Residents fought razing and created model of renewal Washington Hill's REBIRTH

January 30, 1994|By Lorraine Mirabella | Lorraine Mirabella,Staff Writer

For reminders of how she has spent much of her 68 years, Betty Hyatt needs only to look out the front window of her first-floor co-op in the 1700 block of E. Baltimore St.

Out there are the streets of Washington Hill, where the daughter of Russian immigrants played during the Depression, where the single mother raised five children, where the former church worker dreamed up ways to occupy restless neighborhood teen-agers.

She has devoted the past two decades to rebuilding those streets, to shaping solid rows of meticulous, red brick homes, some with marble steps and wrought iron railings, with doorway trim and cornices painted blue and green. Soon, she'll see the final pieces in place.

Since residents fought the wholesale razing of 27 blighted blocks north of Fells Point, the neighborhood has risen from a prime example of urban decay and neglect to a model of innovative renewal projects fueled by city-community partnerships and federal grants. By the mid-1980s, housing planners from Israel, Turkey, China and France were traipsing through co-ops on Fairmount Avenue, shopsteads on East Baltimore Street and dollar homesteads on Durham Street for **TC peek at redevelopment in the inner city. Ms. Hyatt, executive director of Citizens for Washington Hill since 1972, usually led the way.

Redevelopment stalled about seven years ago when federal money slowed to a trickle and other parts of the city were deemed needier. But today, workers are building affordable housing on the neighborhood's last major parcel. Planning resumed a year and half ago, federal financing came last fall and the first new homes should be finished next week.

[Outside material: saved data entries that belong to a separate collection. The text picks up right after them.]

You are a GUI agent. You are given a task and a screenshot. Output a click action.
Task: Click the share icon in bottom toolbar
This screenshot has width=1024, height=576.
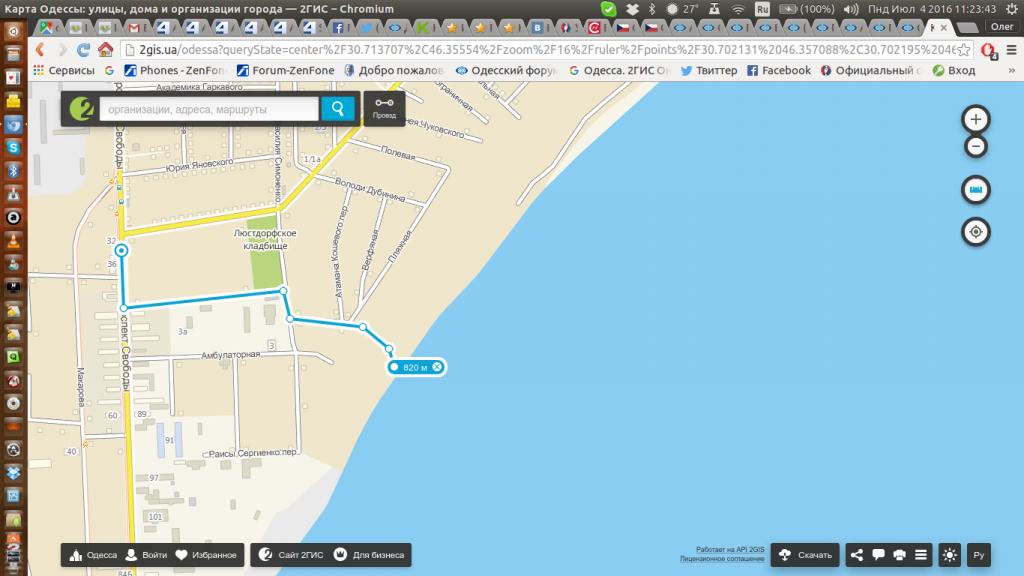(x=858, y=555)
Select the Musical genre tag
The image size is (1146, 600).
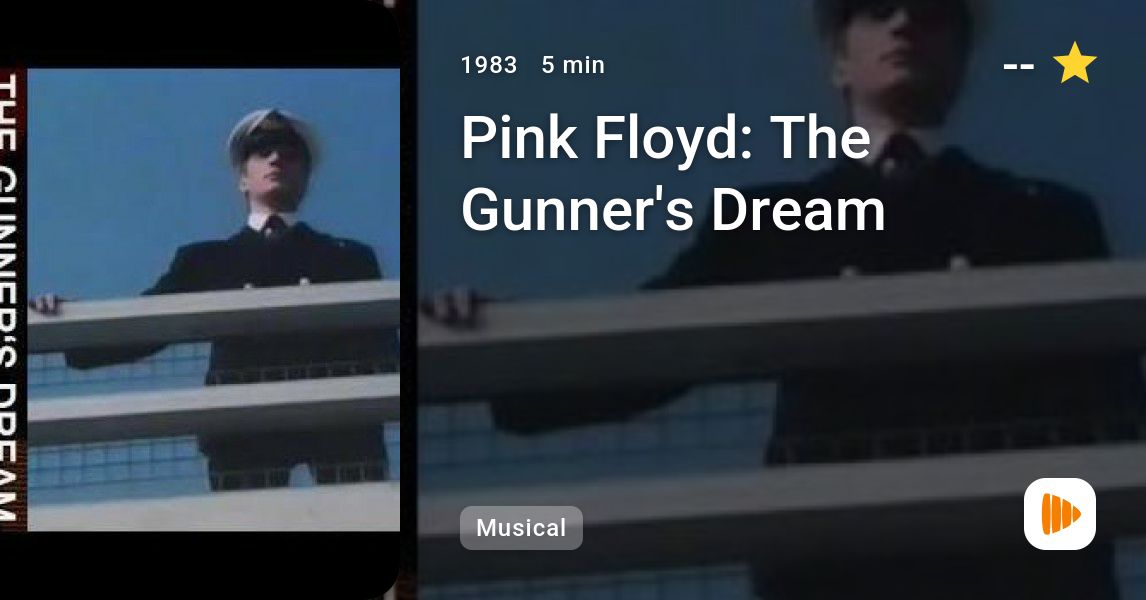pos(521,528)
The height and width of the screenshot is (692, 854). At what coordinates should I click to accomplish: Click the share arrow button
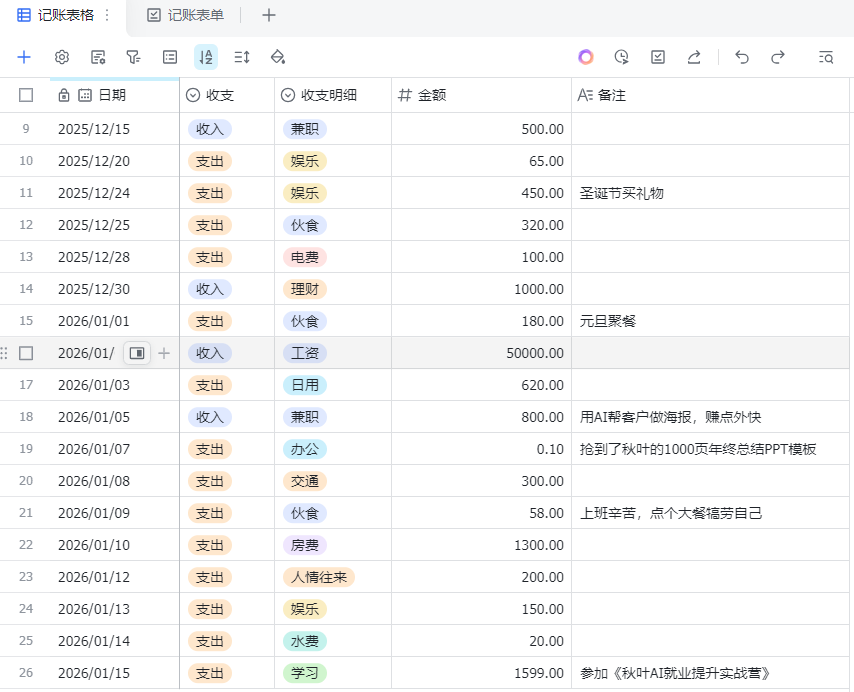click(x=694, y=58)
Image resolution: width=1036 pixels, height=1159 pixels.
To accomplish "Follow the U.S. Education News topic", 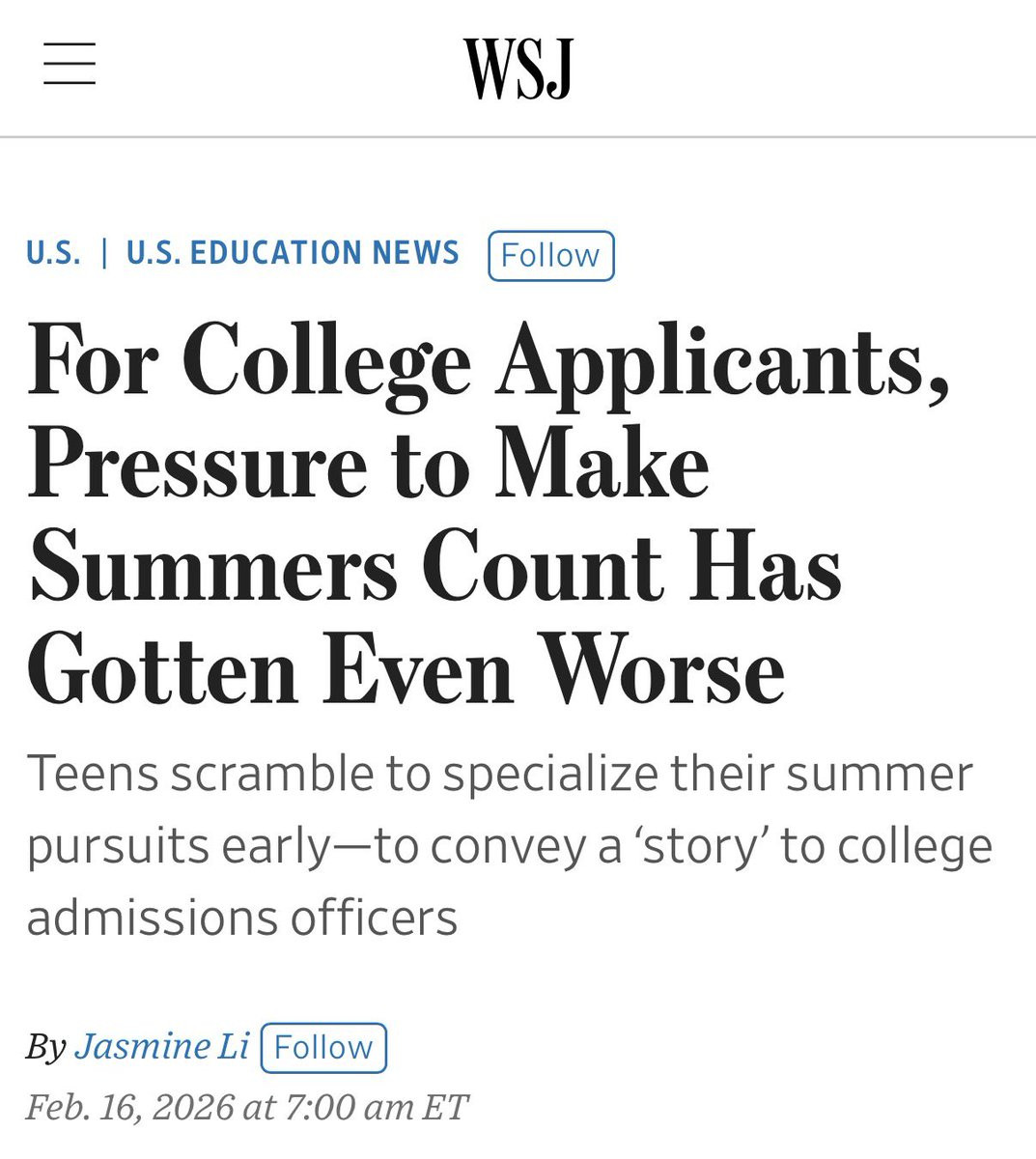I will coord(551,256).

The $4.5 million Washington Square includes 37 townhouses and 22 condominiums on four parcels of East Baltimore, Spring, Eden and Fairmount streets. Already, buyers have signed contracts to buy six of 10 new townhouses on East Baltimore, with three bedrooms, 2 1/2 baths, walk-in closets and gas heat. Townhouses -- with market values from $72,000 to $91,000 -- will sell for $51,254 to $69,452 because of federal and city subsidies. One- to three-bedroom condominiums -- valued from $48,679 to $86,218 -- will sell for $34,674 to $63,718.

In a neighborhood close to public housing projects fighting their own battles with poverty, drugs and crime, Washington Square "will go a long way toward stabilizing the entire community," Housing Commissioner Daniel P. Henson said when the project broke ground last fall.

Longtime residents agree that Washington Square signals progress for Washington Hill, where some residents talk of auto break-ins, burglaries and fears of walking toward the Inner Harbor at night but still say benefits of city life outweigh the dangers.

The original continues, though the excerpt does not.